[Required action] Drop every picture and copy exactly the lines from the one with "This screenshot has width=1414, height=840." through the last line of the listing below.

■ ■ ■ ■

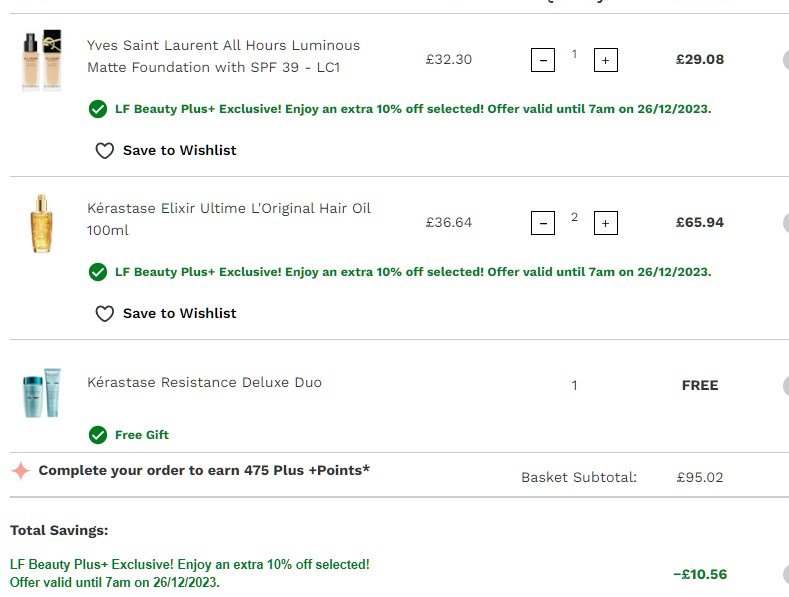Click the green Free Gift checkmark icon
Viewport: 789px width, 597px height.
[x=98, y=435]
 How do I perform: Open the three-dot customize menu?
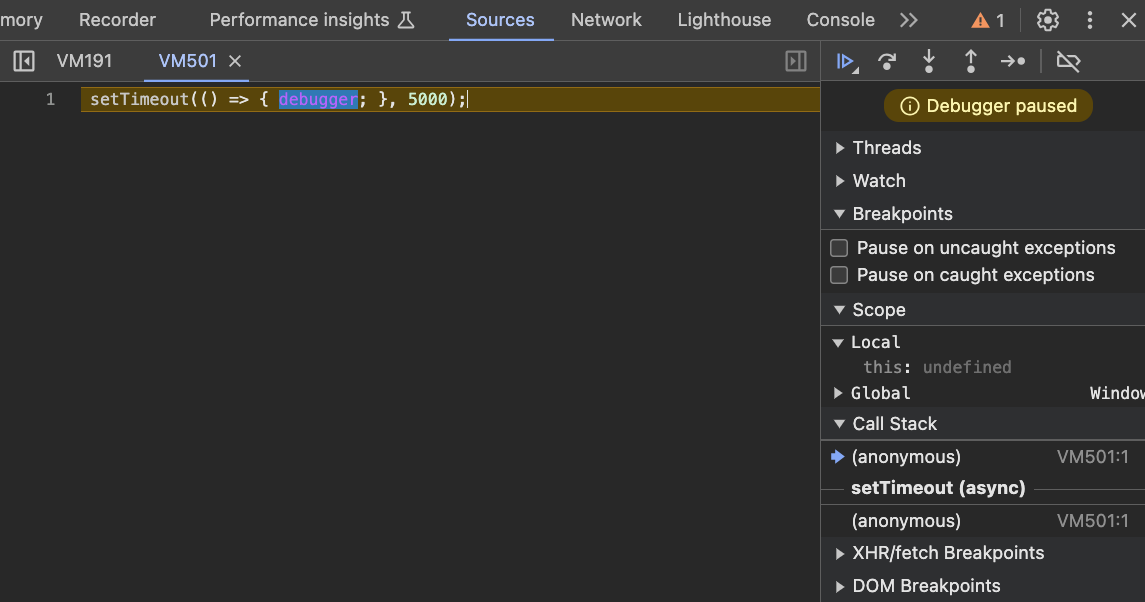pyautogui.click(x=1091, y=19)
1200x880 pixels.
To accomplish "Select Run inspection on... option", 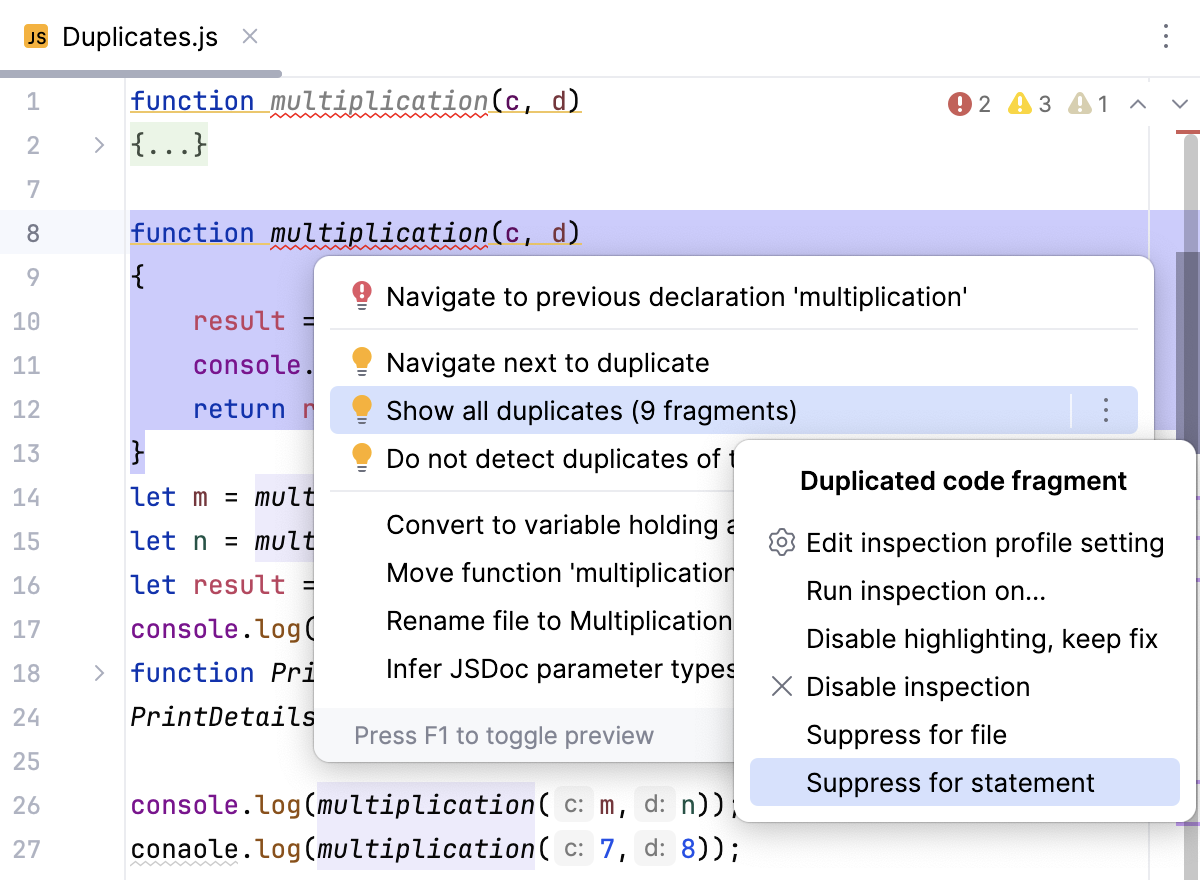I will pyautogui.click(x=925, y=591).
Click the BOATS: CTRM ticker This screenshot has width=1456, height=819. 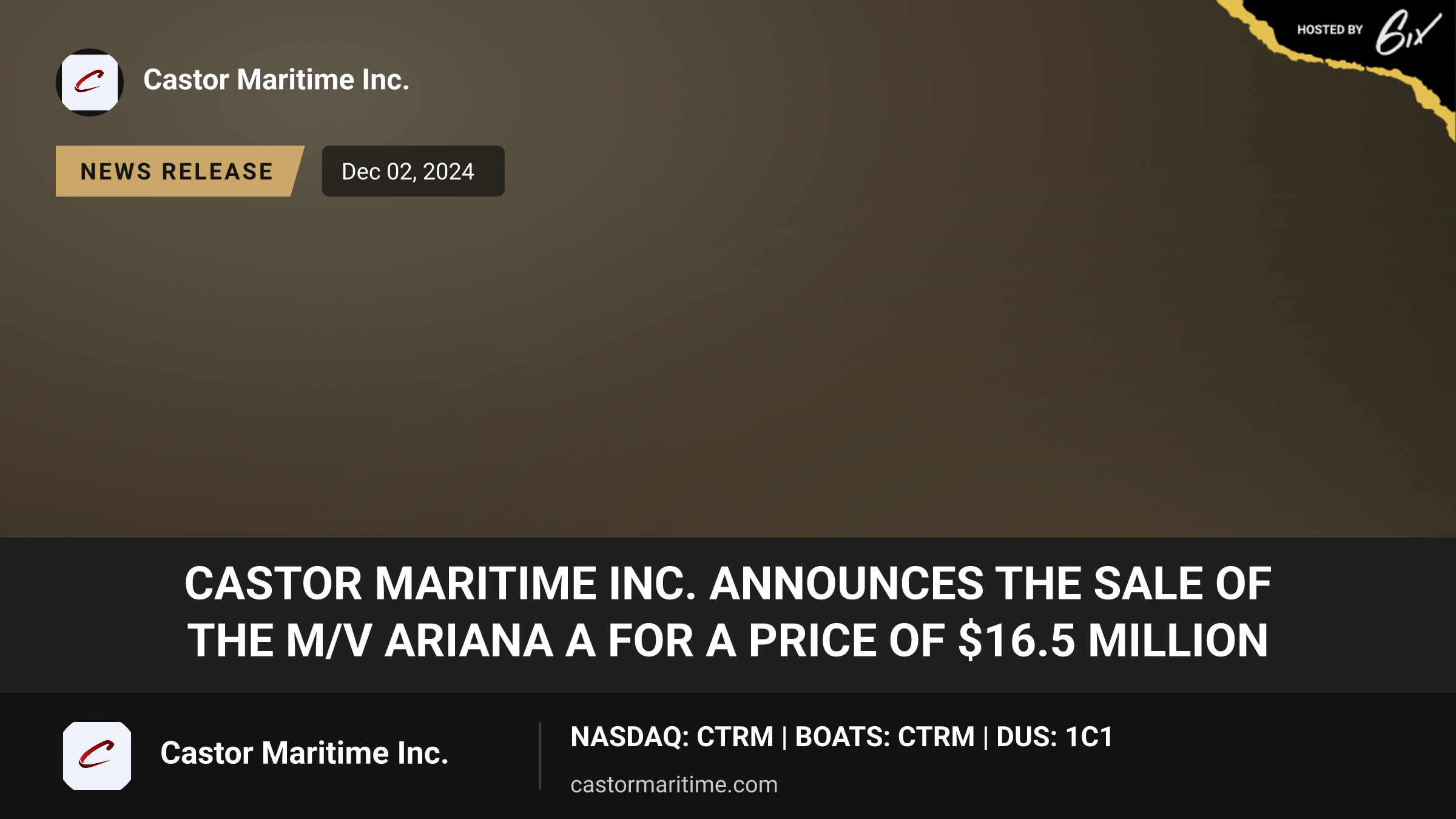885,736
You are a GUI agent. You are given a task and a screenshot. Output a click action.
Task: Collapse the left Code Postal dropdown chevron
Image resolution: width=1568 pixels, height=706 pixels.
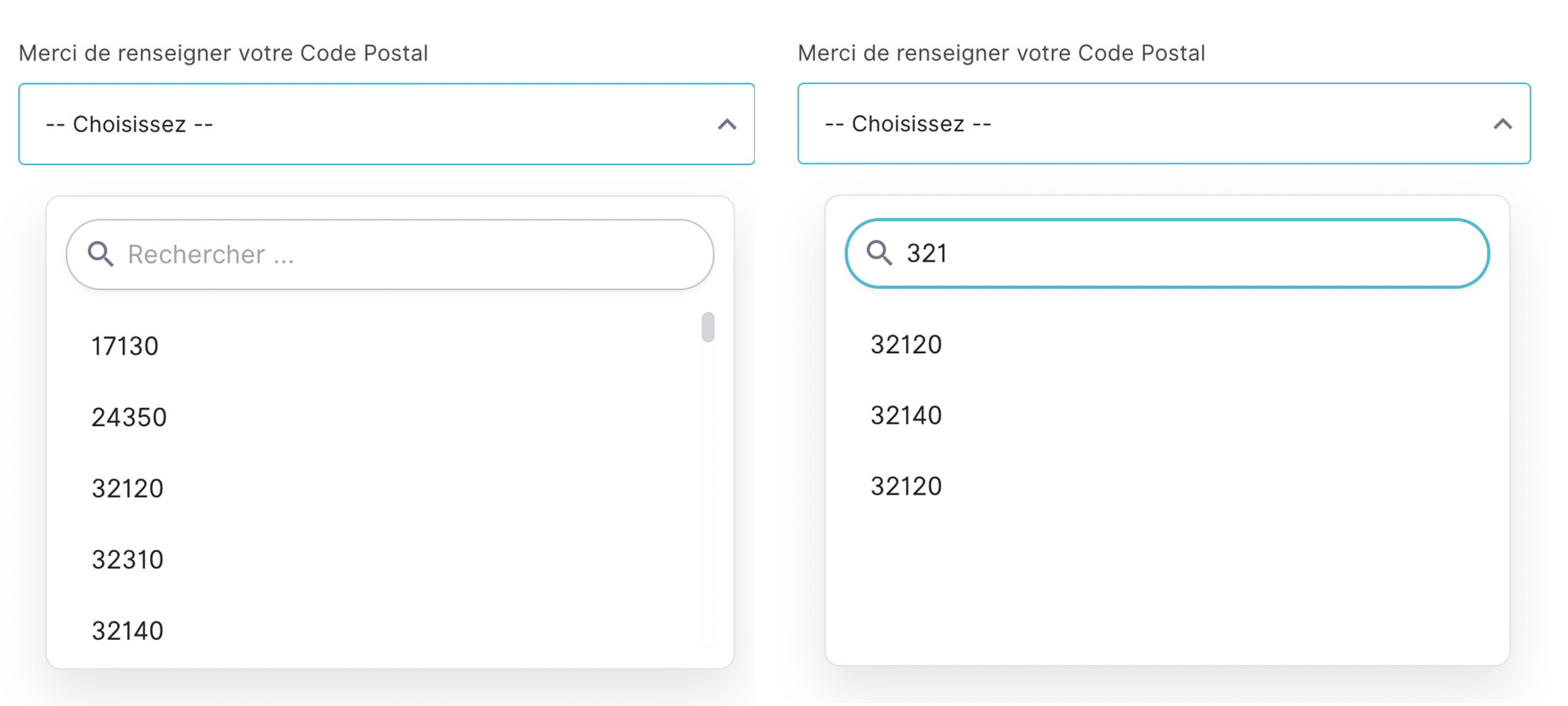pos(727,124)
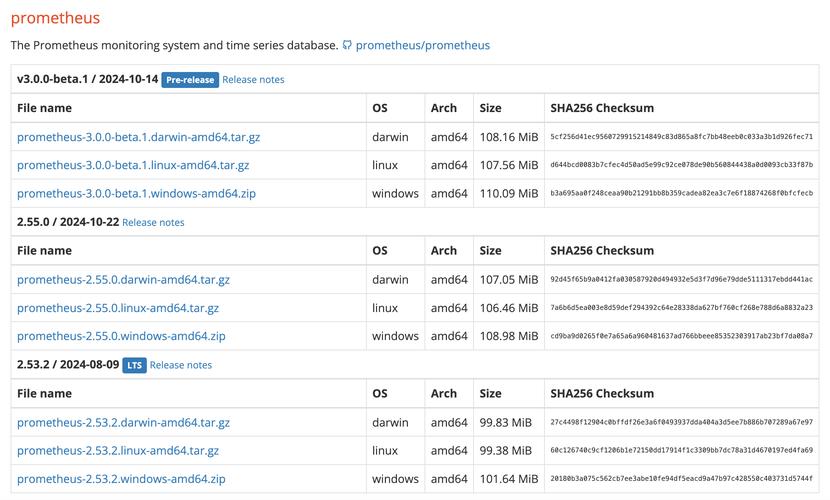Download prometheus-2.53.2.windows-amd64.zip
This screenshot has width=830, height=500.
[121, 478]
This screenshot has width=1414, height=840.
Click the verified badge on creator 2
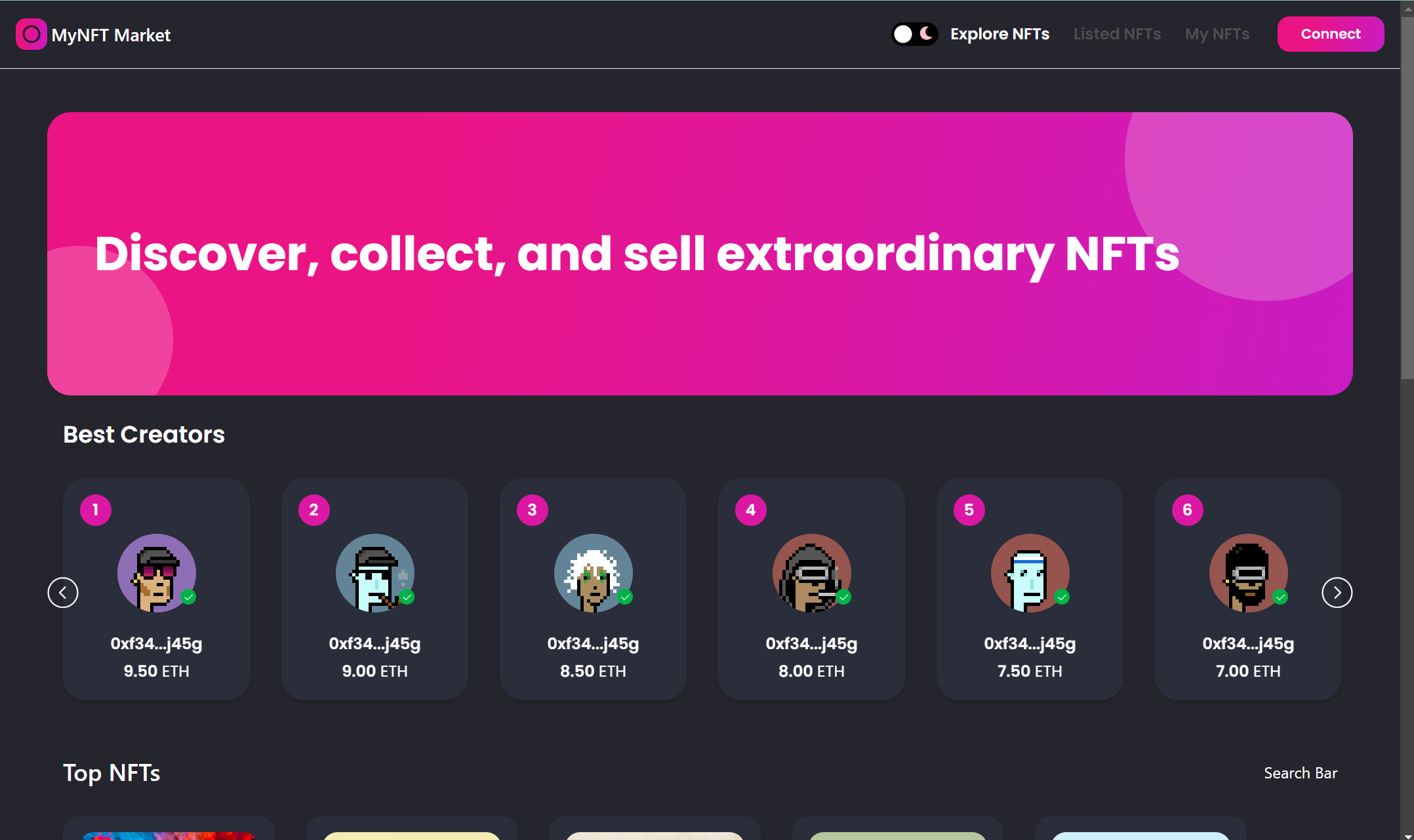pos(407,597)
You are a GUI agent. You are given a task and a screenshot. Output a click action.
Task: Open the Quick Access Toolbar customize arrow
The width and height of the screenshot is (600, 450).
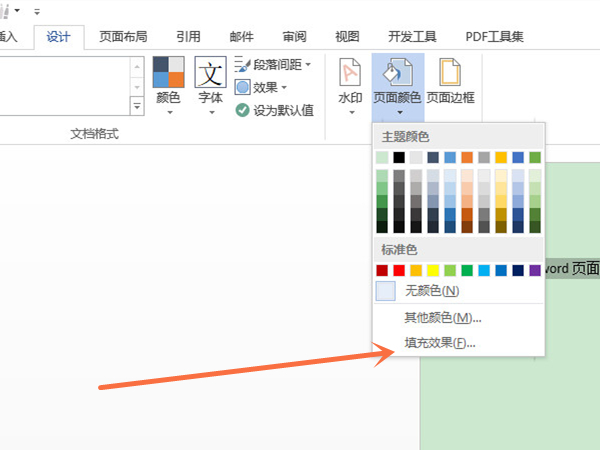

■ ■ ■ ■

[Finished exercise]
This screenshot has width=1414, height=840.
Click the verified badge on creator 2
pos(407,597)
You are a GUI agent. You are given a task and a screenshot. Output a click action.
Task: Open the Quick Access Toolbar customize arrow
The width and height of the screenshot is (600, 450).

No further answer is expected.